Os mais significativamente presentes foram o analgésico ibuprofeno e carbamazepina – utilizados para tratar a epilepsia e como estabilizador do humor – que foram encontrados nas partes comestíveis das couves (ou seja, a cabeça) mas em quantidades extremamente baixas. Isto seria porque o vegetal as tinha absorvido através das suas raízes.
Os investigadores descobriram que seria necessário comer meio milhão de cabeças de repolho para tomar o equivalente a um comprimido de carbamazepina. “Em geral, o risco para a saúde humana da entrada de compostos farmacêuticos no sistema alimentar através do uso de composto fecal parece baixo”, escreveram eles.
Rupert Hough, investigador ambiental e do solo do Instituto James Hutton em Aberdeen, que não esteve envolvido na investigação, disse que as lamas de depuração têm sido utilizadas há décadas como fertilizante na produção agrícola, mas que sempre houve desafios em garantir que não fossem contaminadas. “A qualidade tem melhorado significativamente ao longo do tempo devido a novos métodos de tratamento modernos e agora, na maioria das situações, pode ser utilizada sem danos. Este estudo mostra que a separação na fonte dos resíduos humanos antes de qualquer tratamento convencional de águas residuais, ou seja, a utilização de sanitários de compostagem, tem o potencial de melhorar ainda mais a qualidade”, sublinhou.
A reciclagem eficaz dos resíduos humanos requer alterações nas casas de banho para que a urina e as fezes possam ser separadas e os nutrientes nelas contidos colhidos. Para a experiência, os investigadores utilizaram resíduos recolhidos em sanitários secos, embora alguns novos sanitários à base de água também possam manter as fezes e a urina separadas.

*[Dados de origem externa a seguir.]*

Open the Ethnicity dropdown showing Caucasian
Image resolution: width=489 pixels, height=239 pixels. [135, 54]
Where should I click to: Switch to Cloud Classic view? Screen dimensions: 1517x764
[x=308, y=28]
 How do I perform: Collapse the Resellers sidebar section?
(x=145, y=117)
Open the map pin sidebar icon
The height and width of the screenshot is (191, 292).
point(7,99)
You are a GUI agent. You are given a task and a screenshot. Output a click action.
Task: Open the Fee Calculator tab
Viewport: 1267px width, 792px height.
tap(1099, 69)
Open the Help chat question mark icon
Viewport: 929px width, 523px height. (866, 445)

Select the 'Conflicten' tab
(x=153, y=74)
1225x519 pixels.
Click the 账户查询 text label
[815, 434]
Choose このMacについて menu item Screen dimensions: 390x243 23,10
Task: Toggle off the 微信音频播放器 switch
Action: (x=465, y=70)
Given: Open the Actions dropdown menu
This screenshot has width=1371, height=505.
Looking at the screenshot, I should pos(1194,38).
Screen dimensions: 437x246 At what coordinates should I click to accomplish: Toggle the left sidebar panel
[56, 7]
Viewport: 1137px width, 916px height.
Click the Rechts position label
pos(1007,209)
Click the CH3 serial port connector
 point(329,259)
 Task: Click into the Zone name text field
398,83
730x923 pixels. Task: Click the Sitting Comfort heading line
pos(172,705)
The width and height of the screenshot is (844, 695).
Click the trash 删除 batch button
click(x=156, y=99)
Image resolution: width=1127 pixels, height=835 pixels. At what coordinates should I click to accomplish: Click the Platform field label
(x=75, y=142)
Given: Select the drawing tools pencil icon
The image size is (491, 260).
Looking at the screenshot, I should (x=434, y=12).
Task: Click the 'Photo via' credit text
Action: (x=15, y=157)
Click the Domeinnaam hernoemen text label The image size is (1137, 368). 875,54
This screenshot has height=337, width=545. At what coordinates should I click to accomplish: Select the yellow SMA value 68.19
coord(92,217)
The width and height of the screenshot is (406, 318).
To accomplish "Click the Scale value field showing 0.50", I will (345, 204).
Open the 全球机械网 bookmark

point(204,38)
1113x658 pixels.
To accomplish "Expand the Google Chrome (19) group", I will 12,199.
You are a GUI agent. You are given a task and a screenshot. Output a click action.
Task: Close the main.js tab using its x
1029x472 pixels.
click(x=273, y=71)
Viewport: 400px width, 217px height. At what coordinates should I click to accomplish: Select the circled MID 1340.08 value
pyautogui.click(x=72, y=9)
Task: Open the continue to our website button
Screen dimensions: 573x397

O outro coautor do estudo, Ariane Krause, investigadora do Instituto Leibniz de Cultivos Vegetais e Ornamentais em Grossbeeren, na Alemanha, disse: “Penso que os sanitários de água como os conhecemos só estarão no nosso planeta por um curto período de tempo – são agradáveis e confortáveis, mas não funcionam a longo prazo, porque não são sustentáveis.
“As nossas descobertas na experiência de campo corroboram o que os investigadores encontraram em algumas dezenas de experiências da Ásia, África, América do Norte e América do Sul. O nosso próximo passo será a fusão dos conjuntos de dados e a realização de uma meta-análise”, acrescentou.